# Activity:
Every record here should be printed again exactly.

# Given information:
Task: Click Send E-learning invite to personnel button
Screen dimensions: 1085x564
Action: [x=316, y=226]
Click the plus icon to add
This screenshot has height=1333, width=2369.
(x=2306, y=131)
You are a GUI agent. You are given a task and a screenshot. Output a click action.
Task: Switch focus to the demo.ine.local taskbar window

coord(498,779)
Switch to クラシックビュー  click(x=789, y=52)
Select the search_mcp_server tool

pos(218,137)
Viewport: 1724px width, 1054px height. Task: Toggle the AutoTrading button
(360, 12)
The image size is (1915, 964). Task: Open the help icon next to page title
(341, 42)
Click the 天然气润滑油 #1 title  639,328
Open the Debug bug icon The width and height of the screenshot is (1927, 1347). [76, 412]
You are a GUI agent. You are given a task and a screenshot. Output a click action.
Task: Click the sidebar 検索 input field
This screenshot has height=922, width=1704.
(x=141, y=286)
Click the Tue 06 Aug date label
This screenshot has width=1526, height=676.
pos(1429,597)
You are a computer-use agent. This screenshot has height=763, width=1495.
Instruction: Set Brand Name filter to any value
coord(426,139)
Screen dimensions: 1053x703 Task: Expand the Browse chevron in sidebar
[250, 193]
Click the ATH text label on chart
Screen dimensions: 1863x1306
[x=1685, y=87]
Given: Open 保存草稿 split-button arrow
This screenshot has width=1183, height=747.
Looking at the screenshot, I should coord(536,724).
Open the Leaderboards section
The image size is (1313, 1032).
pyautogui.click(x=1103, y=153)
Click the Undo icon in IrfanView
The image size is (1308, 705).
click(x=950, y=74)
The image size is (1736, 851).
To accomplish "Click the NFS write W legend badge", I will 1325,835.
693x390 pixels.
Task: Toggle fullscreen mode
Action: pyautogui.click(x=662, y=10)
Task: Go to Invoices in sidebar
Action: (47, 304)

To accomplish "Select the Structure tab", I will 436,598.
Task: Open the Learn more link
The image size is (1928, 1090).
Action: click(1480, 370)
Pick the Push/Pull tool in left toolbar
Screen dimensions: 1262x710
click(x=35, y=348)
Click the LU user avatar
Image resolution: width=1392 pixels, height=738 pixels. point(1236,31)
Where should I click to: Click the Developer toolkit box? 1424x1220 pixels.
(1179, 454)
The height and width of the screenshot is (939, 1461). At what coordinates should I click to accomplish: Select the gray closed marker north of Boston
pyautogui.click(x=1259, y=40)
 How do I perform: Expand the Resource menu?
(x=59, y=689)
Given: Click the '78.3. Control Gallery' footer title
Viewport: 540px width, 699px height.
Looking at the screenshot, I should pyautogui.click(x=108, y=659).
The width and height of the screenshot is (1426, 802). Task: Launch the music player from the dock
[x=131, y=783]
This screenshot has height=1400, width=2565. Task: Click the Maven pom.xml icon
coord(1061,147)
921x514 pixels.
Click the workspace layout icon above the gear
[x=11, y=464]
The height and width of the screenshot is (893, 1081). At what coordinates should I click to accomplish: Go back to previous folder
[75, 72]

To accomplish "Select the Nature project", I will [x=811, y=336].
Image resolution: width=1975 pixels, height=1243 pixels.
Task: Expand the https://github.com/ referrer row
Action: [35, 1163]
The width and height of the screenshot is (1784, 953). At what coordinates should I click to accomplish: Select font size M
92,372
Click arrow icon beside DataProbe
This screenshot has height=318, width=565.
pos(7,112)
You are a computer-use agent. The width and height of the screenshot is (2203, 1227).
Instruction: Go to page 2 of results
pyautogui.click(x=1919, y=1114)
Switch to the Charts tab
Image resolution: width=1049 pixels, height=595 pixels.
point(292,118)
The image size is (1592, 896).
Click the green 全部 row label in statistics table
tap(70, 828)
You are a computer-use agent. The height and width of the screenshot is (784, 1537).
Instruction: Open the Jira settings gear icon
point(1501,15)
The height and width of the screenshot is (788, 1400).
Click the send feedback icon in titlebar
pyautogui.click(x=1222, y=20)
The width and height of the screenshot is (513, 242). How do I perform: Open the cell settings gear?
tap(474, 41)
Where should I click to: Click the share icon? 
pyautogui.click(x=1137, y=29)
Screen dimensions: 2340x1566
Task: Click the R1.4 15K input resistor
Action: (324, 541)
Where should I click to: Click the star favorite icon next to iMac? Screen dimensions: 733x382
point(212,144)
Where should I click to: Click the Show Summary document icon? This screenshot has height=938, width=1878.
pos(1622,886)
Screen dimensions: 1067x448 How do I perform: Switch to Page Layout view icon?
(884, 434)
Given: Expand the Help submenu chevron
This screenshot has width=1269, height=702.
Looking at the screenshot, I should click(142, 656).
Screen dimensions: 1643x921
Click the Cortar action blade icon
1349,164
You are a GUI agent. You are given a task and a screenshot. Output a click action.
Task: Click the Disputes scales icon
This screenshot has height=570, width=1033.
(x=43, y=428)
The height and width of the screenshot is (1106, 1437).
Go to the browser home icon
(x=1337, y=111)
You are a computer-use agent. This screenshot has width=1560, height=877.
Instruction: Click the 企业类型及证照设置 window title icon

# Result:
Task: Click Send E-learning invite to personnel button
Screen dimensions: 1085x564
Action: [x=316, y=226]
Click the plus icon to add
This screenshot has height=1333, width=2369.
(x=2306, y=131)
You are a GUI agent. You are given a task and a screenshot. Output a click action.
Task: Switch focus to the demo.ine.local taskbar window

coord(498,779)
Switch to クラシックビュー  click(x=789, y=52)
Select the search_mcp_server tool

pos(218,137)
Viewport: 1724px width, 1054px height. Task: Toggle the AutoTrading button
(360, 12)
The image size is (1915, 964). Task: Open the help icon next to page title
(341, 42)
Click the 天然气润滑油 #1 title  639,328
Open the Debug bug icon The width and height of the screenshot is (1927, 1347). [76, 412]
You are a GUI agent. You are given a task and a screenshot. Output a click action.
Task: Click the sidebar 検索 input field
This screenshot has height=922, width=1704.
(x=141, y=286)
Click the Tue 06 Aug date label
This screenshot has width=1526, height=676.
pos(1429,597)
You are a computer-use agent. This screenshot has height=763, width=1495.
Instruction: Set Brand Name filter to any value
coord(426,139)
Screen dimensions: 1053x703 Task: Expand the Browse chevron in sidebar
[250, 193]
Click the ATH text label on chart
Screen dimensions: 1863x1306
[x=1685, y=87]
Given: Open 保存草稿 split-button arrow
This screenshot has width=1183, height=747.
Looking at the screenshot, I should coord(536,724).
Open the Leaderboards section
The image size is (1313, 1032).
pyautogui.click(x=1103, y=153)
Click the Undo icon in IrfanView
The image size is (1308, 705).
click(x=950, y=74)
The image size is (1736, 851).
To accomplish "Click the NFS write W legend badge", I will 1325,835.
693x390 pixels.
Task: Toggle fullscreen mode
Action: pyautogui.click(x=662, y=10)
Task: Go to Invoices in sidebar
Action: (47, 304)

To accomplish "Select the Structure tab", I will 436,598.
Task: Open the Learn more link
The image size is (1928, 1090).
Action: click(1480, 370)
Pick the Push/Pull tool in left toolbar
Screen dimensions: 1262x710
click(x=35, y=348)
Click the LU user avatar
Image resolution: width=1392 pixels, height=738 pixels. point(1236,31)
Where should I click to: Click the Developer toolkit box? 1424x1220 pixels.
(1179, 454)
The height and width of the screenshot is (939, 1461). At what coordinates should I click to accomplish: Select the gray closed marker north of Boston
pyautogui.click(x=1259, y=40)
 How do I perform: Expand the Resource menu?
(x=59, y=689)
Given: Click the '78.3. Control Gallery' footer title
Viewport: 540px width, 699px height.
Looking at the screenshot, I should pyautogui.click(x=108, y=659).
The width and height of the screenshot is (1426, 802). Task: Launch the music player from the dock
[x=131, y=783]
This screenshot has height=1400, width=2565. Task: Click the Maven pom.xml icon
coord(1061,147)
921x514 pixels.
Click the workspace layout icon above the gear
[x=11, y=464]
The height and width of the screenshot is (893, 1081). At what coordinates should I click to accomplish: Go back to previous folder
[75, 72]

To accomplish "Select the Nature project", I will [x=811, y=336].
Image resolution: width=1975 pixels, height=1243 pixels.
Task: Expand the https://github.com/ referrer row
Action: [35, 1163]
The width and height of the screenshot is (1784, 953). At what coordinates should I click to accomplish: Select font size M
92,372
Click arrow icon beside DataProbe
This screenshot has height=318, width=565.
pos(7,112)
You are a computer-use agent. The width and height of the screenshot is (2203, 1227).
Instruction: Go to page 2 of results
pyautogui.click(x=1919, y=1114)
Switch to the Charts tab
Image resolution: width=1049 pixels, height=595 pixels.
point(292,118)
The image size is (1592, 896).
Click the green 全部 row label in statistics table
tap(70, 828)
You are a computer-use agent. The height and width of the screenshot is (784, 1537).
Instruction: Open the Jira settings gear icon
point(1501,15)
The height and width of the screenshot is (788, 1400).
Click the send feedback icon in titlebar
pyautogui.click(x=1222, y=20)
The width and height of the screenshot is (513, 242). How do I perform: Open the cell settings gear?
tap(474, 41)
Where should I click to: Click the share icon? 
pyautogui.click(x=1137, y=29)
Screen dimensions: 2340x1566
Task: Click the R1.4 15K input resistor
Action: (324, 541)
Where should I click to: Click the star favorite icon next to iMac? Screen dimensions: 733x382
point(212,144)
Where should I click to: Click the Show Summary document icon? This screenshot has height=938, width=1878.
pos(1622,886)
Screen dimensions: 1067x448 How do I perform: Switch to Page Layout view icon?
(884, 434)
Given: Expand the Help submenu chevron
This screenshot has width=1269, height=702.
Looking at the screenshot, I should click(142, 656).
Screen dimensions: 1643x921
Click the Cortar action blade icon
1349,164
You are a GUI agent. You are given a task and a screenshot. Output a click action.
Task: Click the Disputes scales icon
This screenshot has height=570, width=1033.
(x=43, y=428)
The height and width of the screenshot is (1106, 1437).
Go to the browser home icon
(x=1337, y=111)
You are a computer-use agent. This screenshot has width=1560, height=877.
Instruction: Click the 企业类型及证照设置 window title icon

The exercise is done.